ExplainaBoard
ExplainaBoard copied to clipboard
multi-lingual evaluation?
As first steps to working on multilingual evaluation, one should:
-
Read the tutorials on implementing new tasks, features, and formats.
-
Get system outputs for different multilingual systems. Here are some potential sources:
- Translation outputs from the WMT shared tasks. These outputs are often available through the WMT metrics task.
- Summarization outputs from the XL-Sum dataset. @pfliu-nlp can help provide these.
- Various analysis tasks from XTREME. These are already imported into ExplainaBoard 1.0, so we can download the data from there. http://explainaboard.nlpedia.ai/leaderboard/xtreme/
-
Run the ExplainaBoard SDK over these tasks and generate reports.
-
Compare the reports across languages. See if we can extract any interesting insights about the cross-lingual variations of trends.
- If so, then dig deeper on these insights or write analysis/visualization code to make it easier to do these comparisons.
- If not, then we can improve the functionality of the ExplainaBoard SDK so that it extracts the features we need to do comparisons.

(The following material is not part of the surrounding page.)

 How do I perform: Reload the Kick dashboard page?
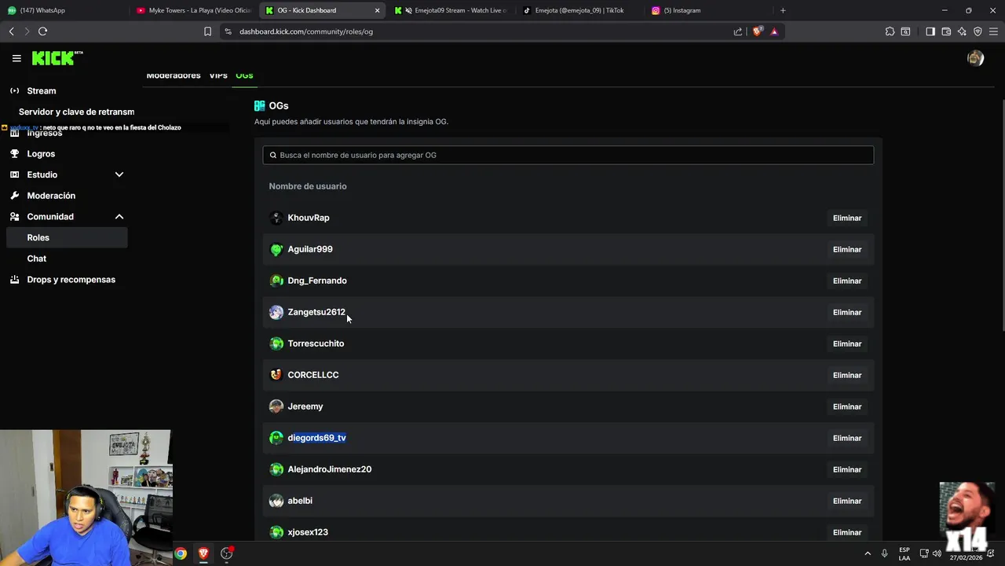point(43,31)
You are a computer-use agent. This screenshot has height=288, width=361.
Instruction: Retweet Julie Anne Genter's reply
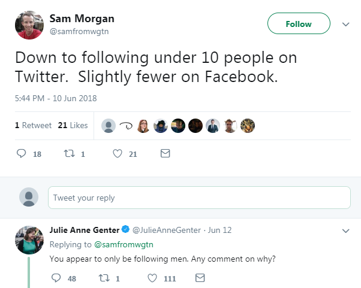(x=103, y=278)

- More systematically, we might also try correlating being good or bad at particular fine-grained analysis categories with a few things:
- Available training data, for example the size of crawled web corpora such as OSCAR or Wikipedia.
- Linguistic features of languages, or linguistic similarity between transfer and test languages, such as the analysis done in papers on choosing transfer languages or NLP performance prediction.